Source data:
■ ■ ■ ■

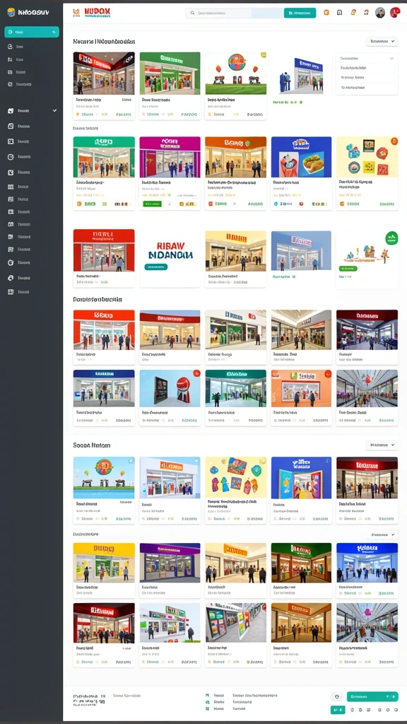407x724 pixels.
Task: Open the sort dropdown beside first section heading
Action: click(x=382, y=41)
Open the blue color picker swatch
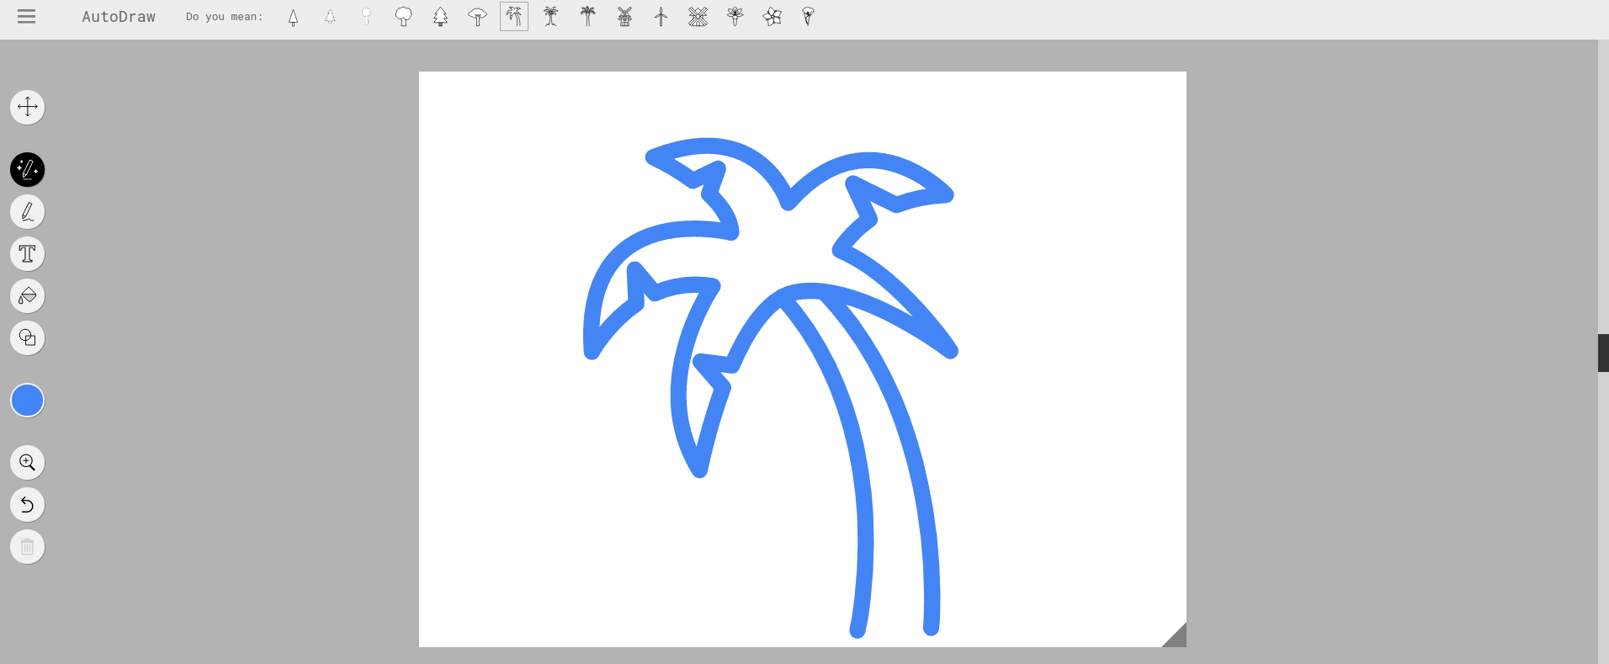 tap(27, 401)
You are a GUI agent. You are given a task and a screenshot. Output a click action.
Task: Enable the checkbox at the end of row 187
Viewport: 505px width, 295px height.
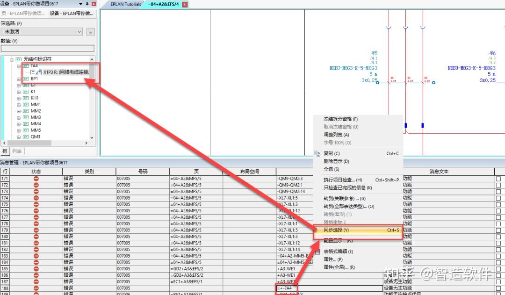pos(498,281)
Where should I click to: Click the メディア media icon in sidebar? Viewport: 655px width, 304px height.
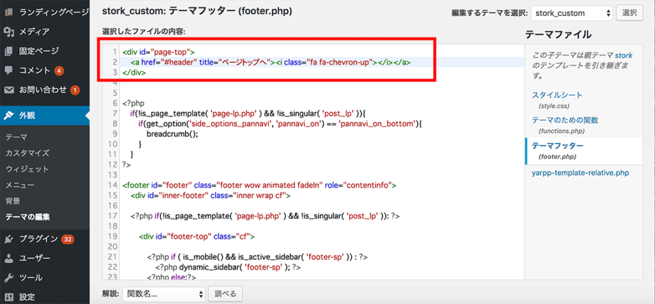(x=9, y=31)
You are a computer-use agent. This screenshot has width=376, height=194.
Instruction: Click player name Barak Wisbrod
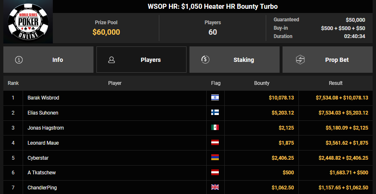click(x=42, y=98)
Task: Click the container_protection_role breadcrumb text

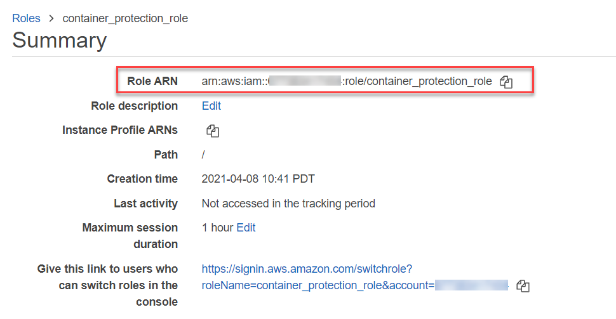Action: coord(125,18)

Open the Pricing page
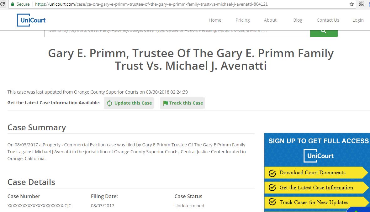pyautogui.click(x=243, y=20)
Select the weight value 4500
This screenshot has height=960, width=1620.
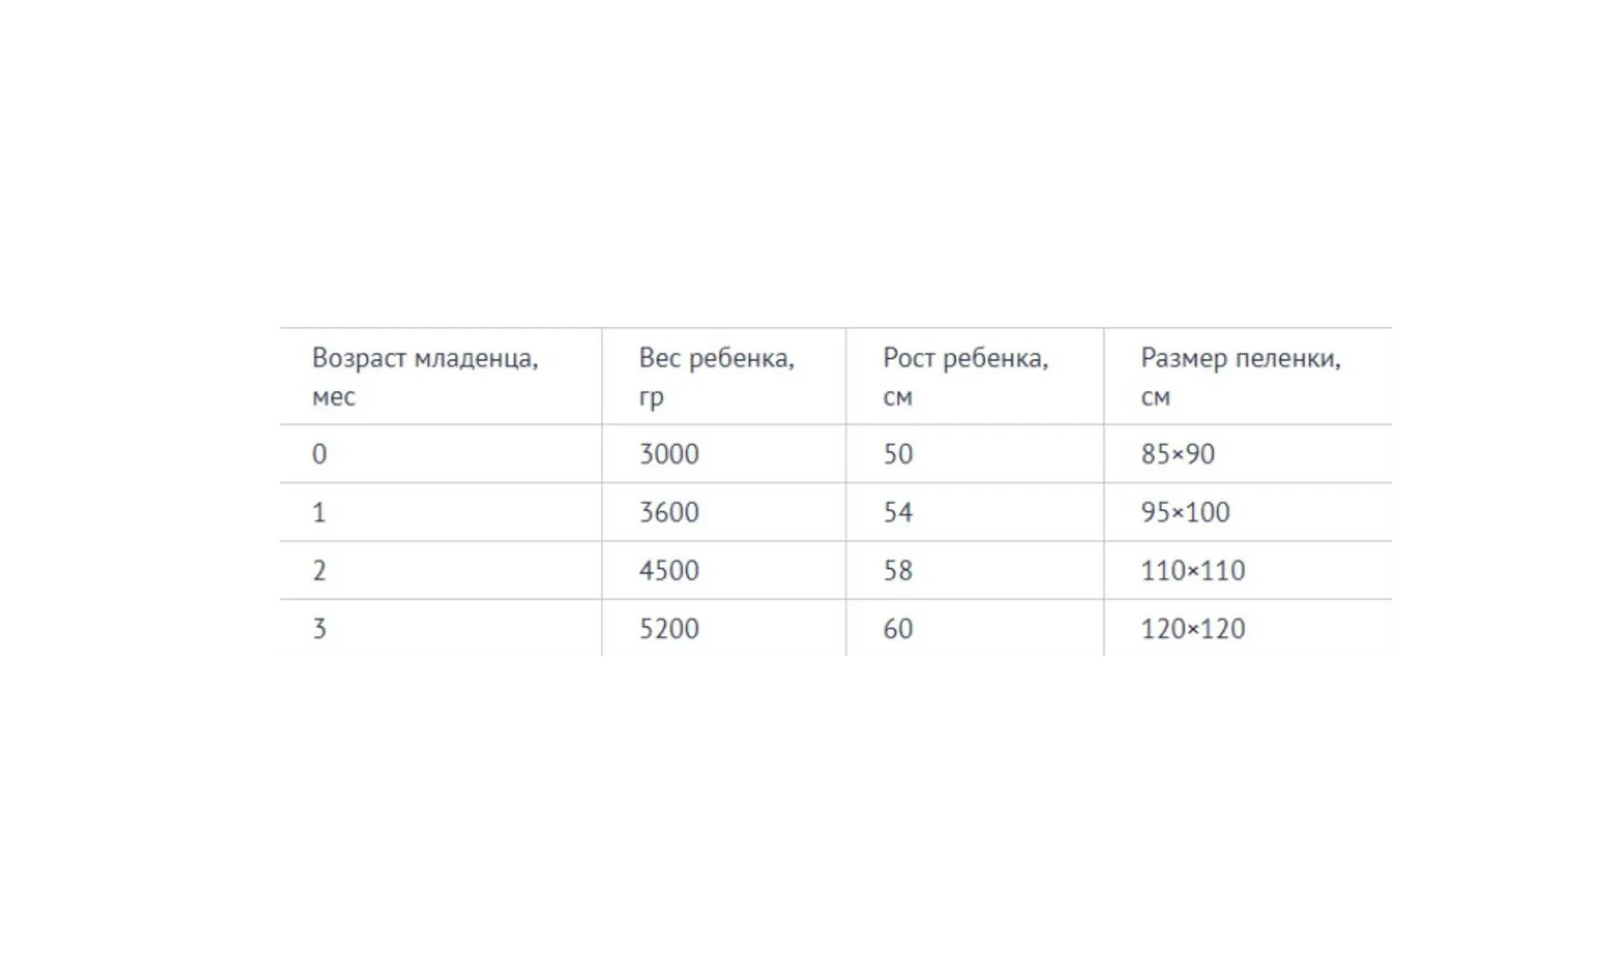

■ ■ ■ ■

◆ TASK TO CARRY OUT ◆
Each line of the entries holding the string "screenshot" should be found and copied.

◆ SOLUTION TO THE PROBLEM ◆
You are a GUI agent. You are given a task and a screenshot. Output a click action.
You are a computer-use agent. This screenshot has width=376, height=194.
This screenshot has height=960, width=1620.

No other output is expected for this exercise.